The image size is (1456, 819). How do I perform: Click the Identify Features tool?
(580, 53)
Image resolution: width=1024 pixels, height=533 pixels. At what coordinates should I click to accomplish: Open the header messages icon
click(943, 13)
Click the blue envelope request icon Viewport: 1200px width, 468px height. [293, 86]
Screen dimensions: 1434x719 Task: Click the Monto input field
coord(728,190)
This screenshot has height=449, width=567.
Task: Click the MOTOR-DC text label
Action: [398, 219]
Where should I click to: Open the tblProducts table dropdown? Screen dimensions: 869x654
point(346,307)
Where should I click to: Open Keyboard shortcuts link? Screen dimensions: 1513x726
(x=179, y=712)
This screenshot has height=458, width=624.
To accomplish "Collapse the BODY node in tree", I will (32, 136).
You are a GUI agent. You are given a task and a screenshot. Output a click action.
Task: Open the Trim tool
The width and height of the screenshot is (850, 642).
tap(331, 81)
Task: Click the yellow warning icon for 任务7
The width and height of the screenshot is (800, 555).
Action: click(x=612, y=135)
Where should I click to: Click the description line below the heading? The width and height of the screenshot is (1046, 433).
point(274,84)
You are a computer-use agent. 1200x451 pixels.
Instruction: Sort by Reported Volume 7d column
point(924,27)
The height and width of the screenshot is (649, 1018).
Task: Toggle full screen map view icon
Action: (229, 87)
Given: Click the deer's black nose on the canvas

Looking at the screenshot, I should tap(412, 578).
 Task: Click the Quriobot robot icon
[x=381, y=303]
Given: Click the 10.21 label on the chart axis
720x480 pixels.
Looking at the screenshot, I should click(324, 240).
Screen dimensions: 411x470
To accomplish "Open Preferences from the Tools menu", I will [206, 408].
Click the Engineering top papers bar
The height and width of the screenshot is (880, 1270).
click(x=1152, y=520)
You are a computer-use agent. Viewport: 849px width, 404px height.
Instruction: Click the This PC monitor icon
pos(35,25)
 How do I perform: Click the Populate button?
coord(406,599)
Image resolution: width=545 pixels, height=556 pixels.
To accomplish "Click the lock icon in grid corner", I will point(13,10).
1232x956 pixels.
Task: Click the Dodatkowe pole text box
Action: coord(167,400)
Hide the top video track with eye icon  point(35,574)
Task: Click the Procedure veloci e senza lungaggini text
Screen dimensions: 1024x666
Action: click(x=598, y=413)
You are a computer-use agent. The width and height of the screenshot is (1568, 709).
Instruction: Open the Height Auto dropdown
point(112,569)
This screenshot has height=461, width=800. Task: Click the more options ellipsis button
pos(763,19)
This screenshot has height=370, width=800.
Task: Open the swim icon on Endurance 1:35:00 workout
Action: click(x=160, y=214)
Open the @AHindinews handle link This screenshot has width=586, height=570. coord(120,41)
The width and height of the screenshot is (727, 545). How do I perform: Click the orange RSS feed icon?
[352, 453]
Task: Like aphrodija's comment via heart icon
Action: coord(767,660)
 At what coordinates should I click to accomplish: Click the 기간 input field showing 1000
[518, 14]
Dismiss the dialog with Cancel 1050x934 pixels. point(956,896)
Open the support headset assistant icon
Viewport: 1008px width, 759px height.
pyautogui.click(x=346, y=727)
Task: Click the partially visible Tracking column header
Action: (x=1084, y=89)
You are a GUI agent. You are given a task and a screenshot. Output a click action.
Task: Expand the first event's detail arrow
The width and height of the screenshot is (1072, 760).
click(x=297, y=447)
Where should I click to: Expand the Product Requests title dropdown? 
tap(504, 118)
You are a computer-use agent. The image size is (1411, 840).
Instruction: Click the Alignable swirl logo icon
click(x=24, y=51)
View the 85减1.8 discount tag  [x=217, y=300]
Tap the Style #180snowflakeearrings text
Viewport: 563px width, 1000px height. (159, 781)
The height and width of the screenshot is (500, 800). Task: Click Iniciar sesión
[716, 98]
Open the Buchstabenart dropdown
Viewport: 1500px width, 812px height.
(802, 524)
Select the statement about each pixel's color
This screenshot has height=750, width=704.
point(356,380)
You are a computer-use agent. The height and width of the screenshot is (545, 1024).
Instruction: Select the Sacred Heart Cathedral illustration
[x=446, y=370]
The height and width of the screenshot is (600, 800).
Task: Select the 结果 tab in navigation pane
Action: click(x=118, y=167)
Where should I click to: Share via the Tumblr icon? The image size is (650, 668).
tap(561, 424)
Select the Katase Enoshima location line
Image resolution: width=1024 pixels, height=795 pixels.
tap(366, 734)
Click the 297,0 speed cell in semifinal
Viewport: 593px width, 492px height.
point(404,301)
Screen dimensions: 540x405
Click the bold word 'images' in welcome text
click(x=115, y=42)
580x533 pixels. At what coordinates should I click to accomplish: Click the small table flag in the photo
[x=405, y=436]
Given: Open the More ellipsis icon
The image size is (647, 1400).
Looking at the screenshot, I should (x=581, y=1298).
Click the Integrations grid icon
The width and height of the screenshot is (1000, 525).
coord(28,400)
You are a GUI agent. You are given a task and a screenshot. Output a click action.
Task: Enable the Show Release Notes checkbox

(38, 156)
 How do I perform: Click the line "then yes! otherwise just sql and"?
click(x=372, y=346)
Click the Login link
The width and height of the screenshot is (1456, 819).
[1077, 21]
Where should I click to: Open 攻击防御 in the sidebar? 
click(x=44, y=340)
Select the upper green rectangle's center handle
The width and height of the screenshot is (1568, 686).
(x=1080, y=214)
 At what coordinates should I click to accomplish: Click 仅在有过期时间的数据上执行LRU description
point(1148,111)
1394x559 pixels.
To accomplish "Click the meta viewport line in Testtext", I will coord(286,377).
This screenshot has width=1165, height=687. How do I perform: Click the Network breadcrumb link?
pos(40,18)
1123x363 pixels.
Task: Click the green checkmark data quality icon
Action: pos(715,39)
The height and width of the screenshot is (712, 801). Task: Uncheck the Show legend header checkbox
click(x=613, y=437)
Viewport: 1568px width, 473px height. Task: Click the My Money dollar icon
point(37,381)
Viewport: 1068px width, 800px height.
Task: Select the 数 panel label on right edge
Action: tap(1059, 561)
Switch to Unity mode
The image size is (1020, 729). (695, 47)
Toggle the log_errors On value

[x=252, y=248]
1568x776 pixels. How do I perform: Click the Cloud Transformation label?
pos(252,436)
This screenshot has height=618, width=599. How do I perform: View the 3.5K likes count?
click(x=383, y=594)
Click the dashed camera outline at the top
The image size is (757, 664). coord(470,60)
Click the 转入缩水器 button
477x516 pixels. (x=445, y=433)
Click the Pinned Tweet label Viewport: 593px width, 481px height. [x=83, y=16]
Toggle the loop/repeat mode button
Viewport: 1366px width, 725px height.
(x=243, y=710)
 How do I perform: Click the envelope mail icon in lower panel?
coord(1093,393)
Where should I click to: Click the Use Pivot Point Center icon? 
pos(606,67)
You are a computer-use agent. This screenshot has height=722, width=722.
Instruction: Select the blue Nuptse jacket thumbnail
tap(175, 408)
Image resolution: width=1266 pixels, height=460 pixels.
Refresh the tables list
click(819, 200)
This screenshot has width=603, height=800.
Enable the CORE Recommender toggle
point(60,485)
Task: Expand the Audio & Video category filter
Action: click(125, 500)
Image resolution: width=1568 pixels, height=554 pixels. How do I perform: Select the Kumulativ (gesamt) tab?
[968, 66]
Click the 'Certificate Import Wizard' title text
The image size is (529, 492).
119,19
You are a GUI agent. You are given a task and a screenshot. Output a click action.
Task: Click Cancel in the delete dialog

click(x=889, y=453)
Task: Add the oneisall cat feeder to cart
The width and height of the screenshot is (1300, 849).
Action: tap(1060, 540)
※
PROBLEM TO SOLVE: All that is needed is the exact run of lines above from the line containing "Hide the top" through the line containing "You are a computer-use agent. The width", both of them included.

EXERCISE SOLUTION:
Hide the top video track with eye icon  point(35,574)
Task: Click the Procedure veloci e senza lungaggini text
Screen dimensions: 1024x666
Action: click(x=598, y=413)
You are a computer-use agent. The width and height of the screenshot is (1568, 709).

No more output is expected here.